TREKKER'S CONFESSIONS PART II: ALTERNATE REALITIES


I am not going to provide a spoiler alert, because if you are a long-time Star Trek fan and you haven't seen the new movie yet, you are a contradiction in terms. Besides, no one protected me in the eighties from learning ahead of time that Spock dies, Spock comes back from the dead, and (from that other series) Darth Vader is Luke's father. And if you aren't a Star Trek fan you won't care anyway.

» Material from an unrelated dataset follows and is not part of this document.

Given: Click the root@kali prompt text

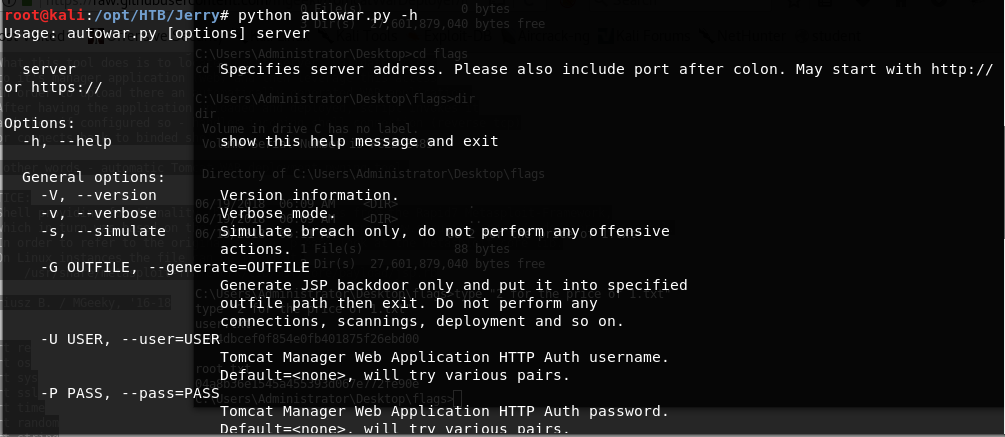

The new movie manages to take care of any possible inconsistencies between established Star Trek "history" and the new "original crew of the Enterprise" introduced here, by having time travellers alter history - to wit, James Kirk's father is killed by the time travellers just before Kirk's birth, and a couple of decades later these same time travellers destroy the planet Vulcan. Lives are subtly and dramatically altered, the Enterprise is built vastly more shiny and sophisticated, the transporter effect is different, product placement is an unfortunate reality in the 23rd century, it seems (although, strangely, the products are 21st century), and Uhura is bonking Spock.

I'm fairly sure the Internet is abuzz with debates over this. (Note: I never pay attention to the Internet.) Does the new time line replace the old one, so that (in effect) the Star Treks we've known and loved (...in varying degrees...) all these decades never happened? No original series, no Wrath of Khan, no Next Generation, Deep Space Nine or Voyager? Ironically, only Enterprise, the prequel series, escapes this scourge as it took place earlier than the new movie. (As Enterprise for a while unfolded a story arc of a "time war" with the potential to alter history, one can imagine all kinds of complications to established future histories.) Alternately, maybe the new continuity is taking place in a time line that exists parallel to the original one, so we fans can take comfort that everything that has happened, is still happening. Or to put it another way, "All of this has happened before and it will happen again." Then again, the Kirk/Spock/McCoy and company of the "JJ" universe are so genetically dissimilar to their "GR" universe counterparts that it may be that this is an entirely different timeline that existed prior to the time-travelling reset button. I rather favour that theory myself.

What annoys me is how the critics, while applauding this clever ploy, have not yet failed to take a swipe at the old fanbase: We are stick-in-the-muds with an obsessive insistence on continuity, which if it had been catered to, would have made this film impossible. As it is, Abrams has successfully subverted our nerdiness to appeal to a new, hipper generation of fans. The following parody news item from The Onion neatly sums this up:

http://www.theonion.com/content/video/trekkies_bash_new_star_trek_film?utm_source=most_pop_pop

Very funny, Onion, but my "inner nerd" insists on pointing out that Klingon dialogue was subtitled most of the time. (Besides, there are no Klingons in the new movie.)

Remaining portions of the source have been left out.